# EXERCISE DESCRIPTION:
The required output is the lines below from the line containing "How do I perform: Select" to the line containing "Task: Click the 'Scalable", inclusive, retyped exactly. No other lines belong in it.

(Collected data)
• • • •

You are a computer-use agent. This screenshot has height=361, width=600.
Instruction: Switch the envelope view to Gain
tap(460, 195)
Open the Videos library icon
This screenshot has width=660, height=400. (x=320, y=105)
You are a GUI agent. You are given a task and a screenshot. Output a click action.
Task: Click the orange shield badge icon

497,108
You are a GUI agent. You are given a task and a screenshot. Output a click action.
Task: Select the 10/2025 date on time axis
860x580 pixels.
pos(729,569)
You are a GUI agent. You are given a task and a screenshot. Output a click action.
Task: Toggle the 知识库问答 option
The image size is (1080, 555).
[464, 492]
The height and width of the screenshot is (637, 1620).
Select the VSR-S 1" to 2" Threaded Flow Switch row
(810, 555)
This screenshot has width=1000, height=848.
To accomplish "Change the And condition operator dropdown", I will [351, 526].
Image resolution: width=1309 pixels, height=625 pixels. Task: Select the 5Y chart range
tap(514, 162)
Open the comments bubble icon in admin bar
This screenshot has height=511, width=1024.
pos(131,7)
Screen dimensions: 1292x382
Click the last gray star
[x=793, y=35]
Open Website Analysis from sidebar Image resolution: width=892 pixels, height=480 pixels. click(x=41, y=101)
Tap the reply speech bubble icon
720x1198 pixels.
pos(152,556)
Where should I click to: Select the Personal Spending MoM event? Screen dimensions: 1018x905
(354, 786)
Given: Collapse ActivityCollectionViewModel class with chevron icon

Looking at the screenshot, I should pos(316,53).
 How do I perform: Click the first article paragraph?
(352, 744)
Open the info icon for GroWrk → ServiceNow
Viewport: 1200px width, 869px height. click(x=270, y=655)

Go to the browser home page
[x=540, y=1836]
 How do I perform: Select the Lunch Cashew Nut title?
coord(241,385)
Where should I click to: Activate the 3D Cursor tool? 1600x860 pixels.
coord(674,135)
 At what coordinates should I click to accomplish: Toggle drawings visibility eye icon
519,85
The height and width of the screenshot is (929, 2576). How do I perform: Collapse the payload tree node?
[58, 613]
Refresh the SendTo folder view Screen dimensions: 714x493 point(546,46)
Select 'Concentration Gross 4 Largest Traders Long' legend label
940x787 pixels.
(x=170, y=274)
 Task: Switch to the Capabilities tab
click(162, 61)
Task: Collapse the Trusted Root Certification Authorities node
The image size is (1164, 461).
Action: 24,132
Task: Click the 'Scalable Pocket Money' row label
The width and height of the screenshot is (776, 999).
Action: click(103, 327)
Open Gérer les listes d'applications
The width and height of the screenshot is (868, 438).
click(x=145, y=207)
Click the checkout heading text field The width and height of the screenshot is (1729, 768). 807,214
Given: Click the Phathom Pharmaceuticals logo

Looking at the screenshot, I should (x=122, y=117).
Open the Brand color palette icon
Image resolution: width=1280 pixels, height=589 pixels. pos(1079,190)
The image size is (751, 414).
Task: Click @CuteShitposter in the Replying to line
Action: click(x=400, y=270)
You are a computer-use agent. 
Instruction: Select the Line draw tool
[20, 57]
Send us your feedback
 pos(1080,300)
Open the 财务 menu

• • • •

# SOLUTION:
 How do I perform: Select the Lunch Cashew Nut title?
coord(241,385)
Where should I click to: Activate the 3D Cursor tool? 1600x860 pixels.
coord(674,135)
 At what coordinates should I click to accomplish: Toggle drawings visibility eye icon
519,85
The height and width of the screenshot is (929, 2576). How do I perform: Collapse the payload tree node?
[58, 613]
Refresh the SendTo folder view Screen dimensions: 714x493 point(546,46)
Select 'Concentration Gross 4 Largest Traders Long' legend label
940x787 pixels.
(x=170, y=274)
 Task: Switch to the Capabilities tab
click(162, 61)
Task: Collapse the Trusted Root Certification Authorities node
The image size is (1164, 461).
Action: 24,132
Task: Click the 'Scalable Pocket Money' row label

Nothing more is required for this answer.